Records of locating words and elements
-----
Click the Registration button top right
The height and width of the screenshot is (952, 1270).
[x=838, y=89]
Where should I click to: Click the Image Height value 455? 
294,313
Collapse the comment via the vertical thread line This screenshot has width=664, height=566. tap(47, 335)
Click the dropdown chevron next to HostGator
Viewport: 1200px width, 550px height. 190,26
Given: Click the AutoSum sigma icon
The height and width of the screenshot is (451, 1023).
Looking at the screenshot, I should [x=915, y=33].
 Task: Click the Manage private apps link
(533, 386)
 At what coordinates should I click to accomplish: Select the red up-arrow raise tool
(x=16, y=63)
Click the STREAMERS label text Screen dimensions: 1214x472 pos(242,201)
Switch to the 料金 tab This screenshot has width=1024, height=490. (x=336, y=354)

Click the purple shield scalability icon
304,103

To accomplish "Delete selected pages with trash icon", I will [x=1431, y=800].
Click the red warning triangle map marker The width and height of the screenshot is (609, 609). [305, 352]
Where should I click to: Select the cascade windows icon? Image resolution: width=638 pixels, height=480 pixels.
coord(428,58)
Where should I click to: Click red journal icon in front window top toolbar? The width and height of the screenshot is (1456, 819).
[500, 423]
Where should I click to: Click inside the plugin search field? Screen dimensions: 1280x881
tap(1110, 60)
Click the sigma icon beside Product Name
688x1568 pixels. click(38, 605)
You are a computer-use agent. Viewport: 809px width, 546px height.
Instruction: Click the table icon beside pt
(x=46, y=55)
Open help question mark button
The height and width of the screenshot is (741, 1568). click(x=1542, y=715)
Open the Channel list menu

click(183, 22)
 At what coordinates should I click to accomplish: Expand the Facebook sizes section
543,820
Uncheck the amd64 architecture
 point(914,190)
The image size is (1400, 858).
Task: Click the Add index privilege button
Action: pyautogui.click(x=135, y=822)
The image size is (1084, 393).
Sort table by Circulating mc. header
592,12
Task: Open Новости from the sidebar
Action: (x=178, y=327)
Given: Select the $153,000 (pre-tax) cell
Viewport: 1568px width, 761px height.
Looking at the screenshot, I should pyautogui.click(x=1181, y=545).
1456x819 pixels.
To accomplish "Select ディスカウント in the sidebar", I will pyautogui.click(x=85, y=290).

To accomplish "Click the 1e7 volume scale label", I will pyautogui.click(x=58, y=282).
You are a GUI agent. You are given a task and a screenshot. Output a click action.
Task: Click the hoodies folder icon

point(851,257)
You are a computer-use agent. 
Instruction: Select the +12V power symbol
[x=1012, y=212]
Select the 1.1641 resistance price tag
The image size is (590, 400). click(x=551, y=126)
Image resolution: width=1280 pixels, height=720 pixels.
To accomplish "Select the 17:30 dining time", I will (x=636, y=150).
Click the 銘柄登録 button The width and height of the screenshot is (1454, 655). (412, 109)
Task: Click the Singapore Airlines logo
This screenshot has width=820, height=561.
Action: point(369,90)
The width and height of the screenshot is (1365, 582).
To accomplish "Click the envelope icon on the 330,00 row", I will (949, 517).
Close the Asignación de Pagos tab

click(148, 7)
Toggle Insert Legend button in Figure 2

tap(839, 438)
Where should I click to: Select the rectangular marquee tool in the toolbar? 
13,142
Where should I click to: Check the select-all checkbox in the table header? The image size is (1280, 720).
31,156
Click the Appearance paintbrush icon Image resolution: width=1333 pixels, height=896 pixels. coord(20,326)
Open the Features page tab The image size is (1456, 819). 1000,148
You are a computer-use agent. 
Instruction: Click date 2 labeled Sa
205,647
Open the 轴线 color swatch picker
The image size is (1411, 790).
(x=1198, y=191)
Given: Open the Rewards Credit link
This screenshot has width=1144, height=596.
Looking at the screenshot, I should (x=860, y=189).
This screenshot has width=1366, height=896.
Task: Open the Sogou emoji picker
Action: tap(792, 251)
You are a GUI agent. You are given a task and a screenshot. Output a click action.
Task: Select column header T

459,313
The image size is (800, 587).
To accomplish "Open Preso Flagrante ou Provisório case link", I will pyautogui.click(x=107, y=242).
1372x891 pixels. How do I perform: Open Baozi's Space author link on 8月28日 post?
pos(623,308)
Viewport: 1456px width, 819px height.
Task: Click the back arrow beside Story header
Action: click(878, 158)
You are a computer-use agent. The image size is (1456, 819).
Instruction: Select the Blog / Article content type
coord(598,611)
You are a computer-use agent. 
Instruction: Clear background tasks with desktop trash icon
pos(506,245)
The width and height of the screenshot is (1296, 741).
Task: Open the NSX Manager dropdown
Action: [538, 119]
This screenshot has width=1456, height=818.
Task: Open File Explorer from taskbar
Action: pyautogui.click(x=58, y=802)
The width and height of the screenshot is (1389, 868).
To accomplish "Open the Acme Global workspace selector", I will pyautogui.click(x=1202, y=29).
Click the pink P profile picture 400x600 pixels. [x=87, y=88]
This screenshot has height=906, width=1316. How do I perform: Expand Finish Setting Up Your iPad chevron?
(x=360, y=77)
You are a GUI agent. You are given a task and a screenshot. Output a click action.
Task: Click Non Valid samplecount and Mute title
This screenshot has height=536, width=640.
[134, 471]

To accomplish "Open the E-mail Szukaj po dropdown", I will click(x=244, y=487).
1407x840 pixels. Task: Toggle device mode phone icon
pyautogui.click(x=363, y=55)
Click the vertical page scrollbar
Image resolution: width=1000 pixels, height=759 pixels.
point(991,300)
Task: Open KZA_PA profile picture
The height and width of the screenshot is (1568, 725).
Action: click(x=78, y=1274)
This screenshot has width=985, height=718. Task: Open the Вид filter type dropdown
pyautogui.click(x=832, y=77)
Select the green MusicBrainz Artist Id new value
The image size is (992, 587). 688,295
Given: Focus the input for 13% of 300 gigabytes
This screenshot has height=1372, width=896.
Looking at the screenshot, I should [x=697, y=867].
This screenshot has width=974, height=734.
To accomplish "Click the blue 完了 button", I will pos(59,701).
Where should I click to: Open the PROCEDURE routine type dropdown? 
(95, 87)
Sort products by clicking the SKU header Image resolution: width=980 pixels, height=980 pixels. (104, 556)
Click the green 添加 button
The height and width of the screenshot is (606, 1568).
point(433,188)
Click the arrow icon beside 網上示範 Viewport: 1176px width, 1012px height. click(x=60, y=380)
-----
**PROBLEM DESCRIPTION**
Copy the lines of the records word for word, starting at the line that contains "1456x819 pixels." and ending at the line that contains "Action: tap(792, 251)", with both of those lines included.

**FINAL RESULT**
1456x819 pixels.
To accomplish "Select ディスカウント in the sidebar", I will pyautogui.click(x=85, y=290).

To accomplish "Click the 1e7 volume scale label", I will pyautogui.click(x=58, y=282).
You are a GUI agent. You are given a task and a screenshot. Output a click action.
Task: Click the hoodies folder icon

point(851,257)
You are a computer-use agent. 
Instruction: Select the +12V power symbol
[x=1012, y=212]
Select the 1.1641 resistance price tag
The image size is (590, 400). click(x=551, y=126)
Image resolution: width=1280 pixels, height=720 pixels.
To accomplish "Select the 17:30 dining time", I will (x=636, y=150).
Click the 銘柄登録 button The width and height of the screenshot is (1454, 655). (412, 109)
Task: Click the Singapore Airlines logo
This screenshot has width=820, height=561.
Action: point(369,90)
The width and height of the screenshot is (1365, 582).
To accomplish "Click the envelope icon on the 330,00 row", I will (949, 517).
Close the Asignación de Pagos tab

click(148, 7)
Toggle Insert Legend button in Figure 2

tap(839, 438)
Where should I click to: Select the rectangular marquee tool in the toolbar? 
13,142
Where should I click to: Check the select-all checkbox in the table header? The image size is (1280, 720).
31,156
Click the Appearance paintbrush icon Image resolution: width=1333 pixels, height=896 pixels. coord(20,326)
Open the Features page tab The image size is (1456, 819). 1000,148
You are a computer-use agent. 
Instruction: Click date 2 labeled Sa
205,647
Open the 轴线 color swatch picker
The image size is (1411, 790).
(x=1198, y=191)
Given: Open the Rewards Credit link
This screenshot has width=1144, height=596.
Looking at the screenshot, I should (x=860, y=189).
This screenshot has width=1366, height=896.
Task: Open the Sogou emoji picker
Action: tap(792, 251)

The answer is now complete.